Actinic keratoses
This condition is caused by cumulative exposure to UV light, and approximately 3-5% of lesions will transform to invasive squamous cell carcinoma. Incidence increases with age, with 40% of those over 40 having at least one lesion. Affected skin looks inflamed with a surface crust, which may be subtle. Sun-exposed skin is more commonly affected especially the head and hands in men. Management includes advice about avoiding further UV light exposure and treatment of lesions with topical preparations such as 5 fluorouracil, imiquimod, topical diclofenac 3% gel, photodynamic therapy and cryotherapy.
Asteatotic eczema
Asteatotic eczema of the lower limbs occurs secondary to dehydration, contact irritation from soaps and malnutrition. The skin has a typical cracked mosaic-like appearance. It is more common in the winter months in houses that are centrally heated with low humidity. Men are more frequently affected than women with the average age of presentation being 69. The differential diagnosis includes cellulitis, contact dermatitis, stasis eczema and thrombophlebitis. Although a biopsy is rarely required, histologically the appearance is very similar to mild sub-acute eczema. Management includes regular application of emollients, avoiding soaps and other irritants, taking short baths and avoiding high water temperatures, and the use of humidifiers. In more severe cases, topical corticosteroid ointments, with or without occlusion, can be used.
Bowen’s disease
Bowen’s disease is a squamous cell carcinoma in situ with the potential for significant lateral spread. It is seen equally frequently in men (head and neck) and women (lower limbs and cheeks) and usually occurs after the age of 60. Lesions are typically asymptomatic, red, erythematous plaques which slowly enlarge and in the early stages may only involve subtle changes which often means the diagnosis is delayed. With time 3-5% will undergo transformation to invasive squamous cell carcinoma so treatment is usually undertaken. In most cases a topical agent such as 5 fluorouracil or imiquimod can be applied. Where available photodynamic therapy can also be used or more traditional treatments such as excision, curettage or cryotherapy.
Seborrhoeic keratoses
Seborrhoeic keratoses are the most common benign tumours of the elderly. The lesions may vary in size, shape and colour and generally appear after the age of 40. They are more common on areas of skin exposed to sunlight.

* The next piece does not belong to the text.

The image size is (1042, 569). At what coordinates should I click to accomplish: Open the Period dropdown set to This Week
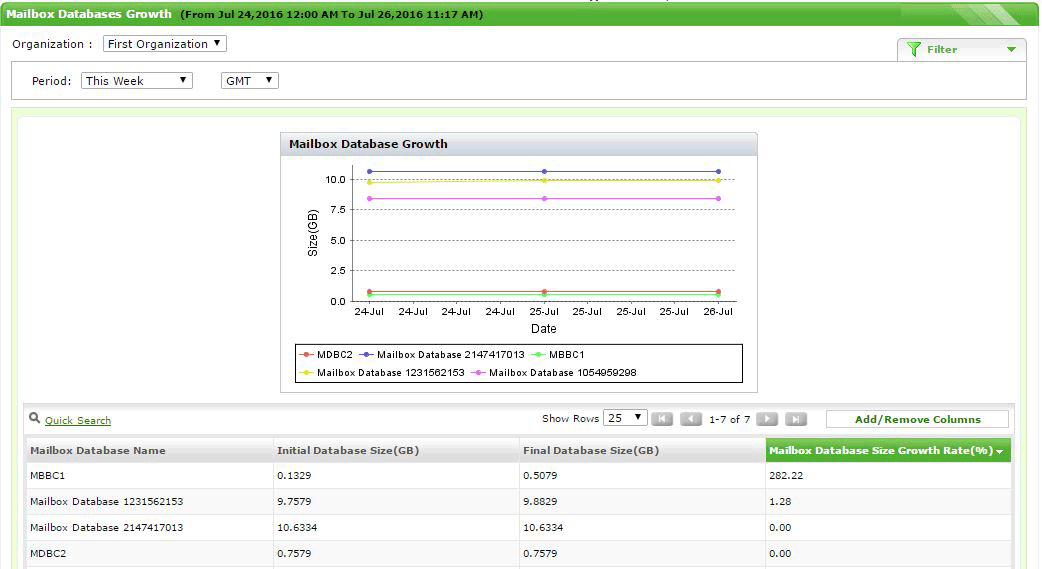(136, 81)
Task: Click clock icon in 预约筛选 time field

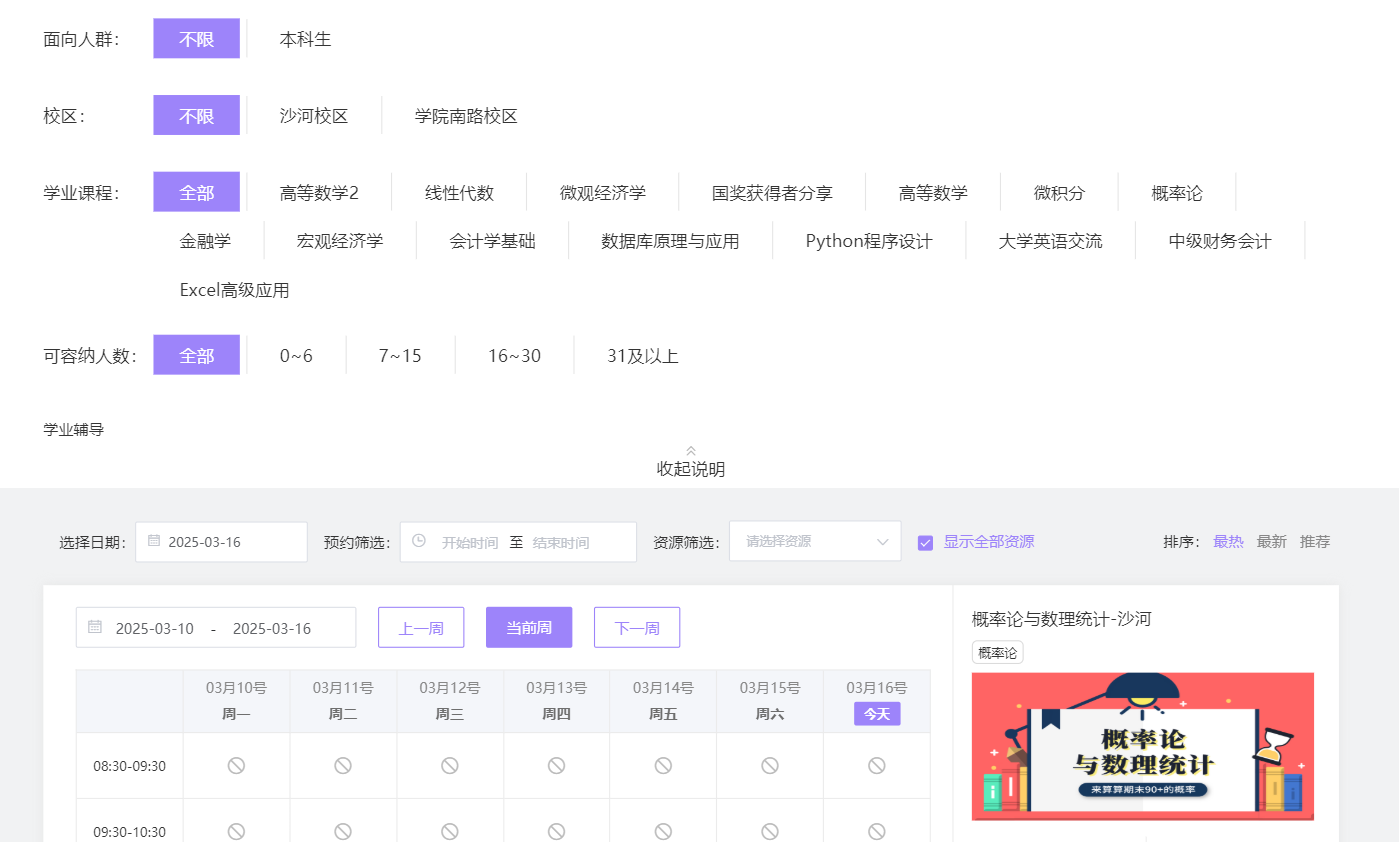Action: coord(419,541)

The cause is unknown, but an autosomal dominant mode of inheritance may be involved. Dermoscopy can be useful in differentiating between seborrhoeic keratoses and melanocytic lesions, after which reassurance can be given about the potential for malignant transformation. Treatment is not necessary but if required, for cosmetic reasons, cryotherapy or curettage and cautery can be used. Very rarely the sudden appearance of multiple eruptive seborrhoeic keratoses may indicate the Leser-Trélat sign occurring secondary to an underlying internal malignancy.
Basal cell carcinoma
The exact cause of basal cell carcinoma is unknown but environmental and genetic factors play an important part in the aetiology. Basal cell carcinoma is the most common type of skin cancer, accounting for 80% of cases. There is a doubling of incidence with every 25 years increase in age. The estimated lifetime incidence is 33-39% for men and 23-28% for women. Basal cell carcinomas rarely metastasise and as such are usually not fatal. The differential diagnosis includes sebaceous hyperplasia, Bowen’s disease, squamous cell carcinoma, actinic keratoses and Molluscum contagiosum. If in doubt, a punch biopsy from the edge of the lesion can be helpful prior to treatment. Management options include excision, photodynamic therapy, radiotherapy, cryotherapy and curettage and cautery.
Varicose eczema
Also known as gravitational or stasis eczema this condition is common on the lower legs of older patients with varicose veins. Varicose eczema occurs as a result of increased venous pressure secondary to poor venous return and is exacerbated by the effects of gravity. Affected skin may have increased pigment secondary to the deposition of haemosiderin and in more advanced cases fibrosis and atrophic changes may occur. Treatment, as with other types of eczema, includes emollients and topical steroids along with reduction of the venous pressure by compression hosiery and elevation of affected limbs.